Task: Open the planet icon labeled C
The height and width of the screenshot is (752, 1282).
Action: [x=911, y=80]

────────────────

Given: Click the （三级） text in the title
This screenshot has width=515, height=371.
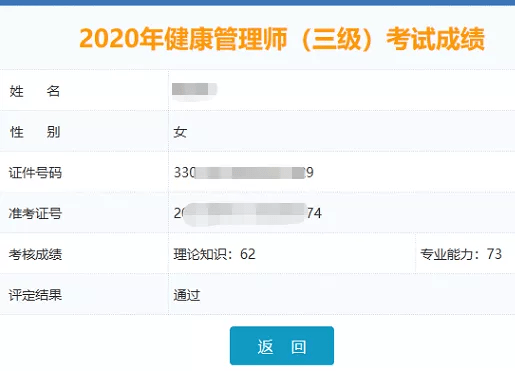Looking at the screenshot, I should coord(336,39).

────────────────

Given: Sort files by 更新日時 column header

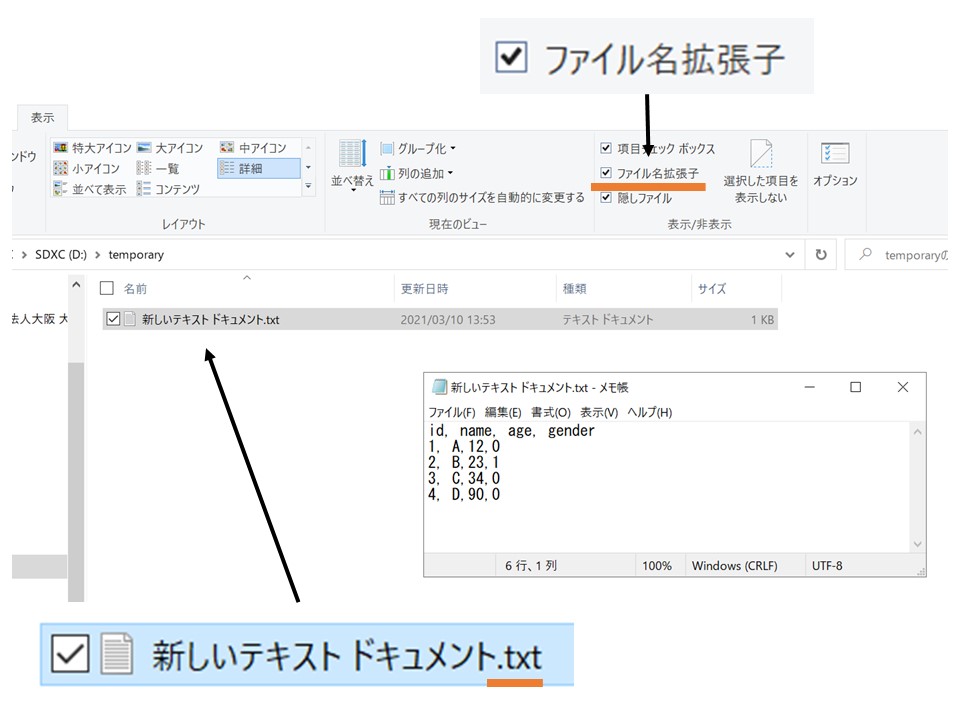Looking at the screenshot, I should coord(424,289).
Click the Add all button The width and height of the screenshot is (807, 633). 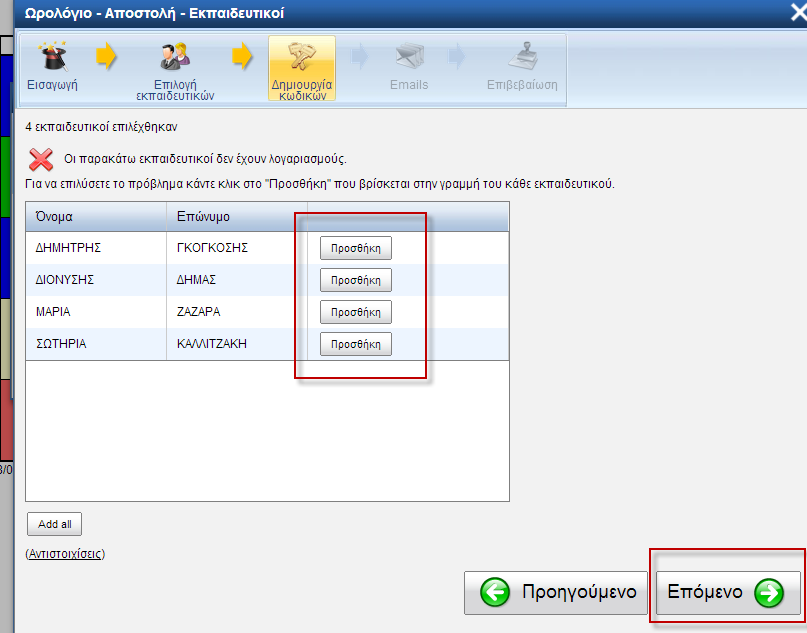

────────────────

Exercise aim:
Every line above between the one containing "Given: Sort files by 更新日時 column header" and the one containing "Click the Add", those two included, is to be printed exactly. No pictures go into the copy.

Answer for the task:
Given: Sort files by 更新日時 column header

Looking at the screenshot, I should coord(424,289).
Click the Add all button The width and height of the screenshot is (807, 633). 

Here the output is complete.